Bagi kuasa hukum, pertanyaan tersebut merupakan inti perkara. Tuduhan pemalsuan tidak cukup hanya dikaitkan dengan adanya sengketa atau perbedaan klaim atas sebidang tanah. Penyidik, menurutnya, harus dapat menguraikan secara konkret dokumen yang dipersoalkan, tindakan yang dituduhkan kepada Ismail, serta hubungan tindakan tersebut dengan kerugian yang dilaporkan.

Fakta bahwa transaksi disebut berlangsung sebelum Ismail menjadi kepala desa juga dinilai penting. Keterangan itu, setidaknya dari perspektif pembelaan, menimbulkan pertanyaan mengenai hubungan jabatan Ismail sebagai kepala desa dengan dugaan pemalsuan yang disangkakan kepadanya.

Namun, waktu pembelian sebelum Ismail menjabat kepala desa tidak dengan sendirinya menggugurkan dugaan pidana. Penentuannya tetap bergantung pada alat bukti mengenai keaslian dokumen, proses penerbitannya, kewenangan pihak yang menandatangani, serta ada atau tidaknya kesengajaan memberikan keterangan yang tidak benar.

Karena itu, pihak Ismail meminta pemeriksaan tidak berhenti pada klaim para pihak. Penyidik dinilai perlu menguji dokumen asli, menghadirkan aparat desa yang menyaksikan transaksi pada 2009, memeriksa pihak penjual dan pembeli, serta menelusuri riwayat penguasaan tanah.

Kuasa hukum juga menilai penjelasan mengenai alat bukti menjadi penting karena status tersangka membawa konsekuensi hukum dan sosial yang serius.
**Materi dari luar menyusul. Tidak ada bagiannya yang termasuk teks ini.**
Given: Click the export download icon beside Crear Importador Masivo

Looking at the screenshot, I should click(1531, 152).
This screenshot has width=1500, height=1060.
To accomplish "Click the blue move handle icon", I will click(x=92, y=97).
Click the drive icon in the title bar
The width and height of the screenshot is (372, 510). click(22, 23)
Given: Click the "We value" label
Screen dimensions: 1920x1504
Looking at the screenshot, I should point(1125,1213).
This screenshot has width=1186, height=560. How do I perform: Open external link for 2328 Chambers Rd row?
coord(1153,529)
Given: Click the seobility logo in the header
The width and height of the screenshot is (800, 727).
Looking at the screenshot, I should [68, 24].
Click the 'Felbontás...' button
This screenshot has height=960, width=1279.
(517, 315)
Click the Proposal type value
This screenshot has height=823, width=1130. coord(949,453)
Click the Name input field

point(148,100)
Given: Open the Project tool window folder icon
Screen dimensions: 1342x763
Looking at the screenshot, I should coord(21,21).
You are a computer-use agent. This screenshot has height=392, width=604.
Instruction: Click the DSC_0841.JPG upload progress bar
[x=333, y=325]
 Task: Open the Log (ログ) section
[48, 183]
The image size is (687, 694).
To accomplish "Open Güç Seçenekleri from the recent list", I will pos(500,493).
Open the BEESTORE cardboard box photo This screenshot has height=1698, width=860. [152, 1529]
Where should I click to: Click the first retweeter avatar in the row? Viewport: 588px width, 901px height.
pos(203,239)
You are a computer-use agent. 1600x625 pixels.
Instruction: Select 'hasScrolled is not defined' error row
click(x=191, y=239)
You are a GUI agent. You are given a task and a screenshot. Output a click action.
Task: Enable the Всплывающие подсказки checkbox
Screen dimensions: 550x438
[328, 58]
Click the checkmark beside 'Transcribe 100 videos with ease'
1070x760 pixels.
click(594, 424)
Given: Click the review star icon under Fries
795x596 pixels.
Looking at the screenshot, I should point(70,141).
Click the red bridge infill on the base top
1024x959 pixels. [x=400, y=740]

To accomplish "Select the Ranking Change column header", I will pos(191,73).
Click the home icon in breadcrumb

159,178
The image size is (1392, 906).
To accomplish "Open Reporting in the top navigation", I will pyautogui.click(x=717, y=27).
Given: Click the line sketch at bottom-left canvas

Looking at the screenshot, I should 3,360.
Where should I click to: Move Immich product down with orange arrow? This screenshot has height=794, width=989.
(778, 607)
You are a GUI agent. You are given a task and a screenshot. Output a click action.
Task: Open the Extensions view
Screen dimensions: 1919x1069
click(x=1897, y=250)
Apalagi Ismail saat ini memegang jabatan publik sebagai Kepala Desa Laju.

Meski mempertanyakan dasar dan konstruksi perkara, Heris menegaskan pihaknya tetap menghormati kewenangan penyidik Satreskrim Polres Bima Kota.

“Kami menghormati langkah hukum yang dilakukan penyidik. Klien kami akan mengikuti proses hukum. Namun, proses itu harus transparan, objektif, dan memberikan ruang yang adil bagi klien kami untuk membuktikan fakta yang sebenarnya,” tegasnya.

Pihak kuasa hukum berharap penyidik membuka secara jelas unsur perbuatan yang disangkakan, bukan hanya menyampaikan status hukum Ismail. Kejelasan itu diperlukan agar perkara tidak berkembang menjadi penghakiman publik sebelum seluruh fakta diuji di pengadilan.

Penetapan tersangka sendiri merupakan tahap dalam proses penyidikan dan bukan putusan bersalah. Ismail tetap memiliki hak membela diri serta harus dianggap tidak bersalah sampai terdapat putusan pengadilan yang berkekuatan hukum tetap.

Untuk menjaga keberimbangan informasi, penyidik Polres Bima Kota masih perlu dimintai penjelasan mengenai dokumen yang diduga dipalsukan, alat bukti yang digunakan, dan jawaban atas dalil kuasa hukum Ismail.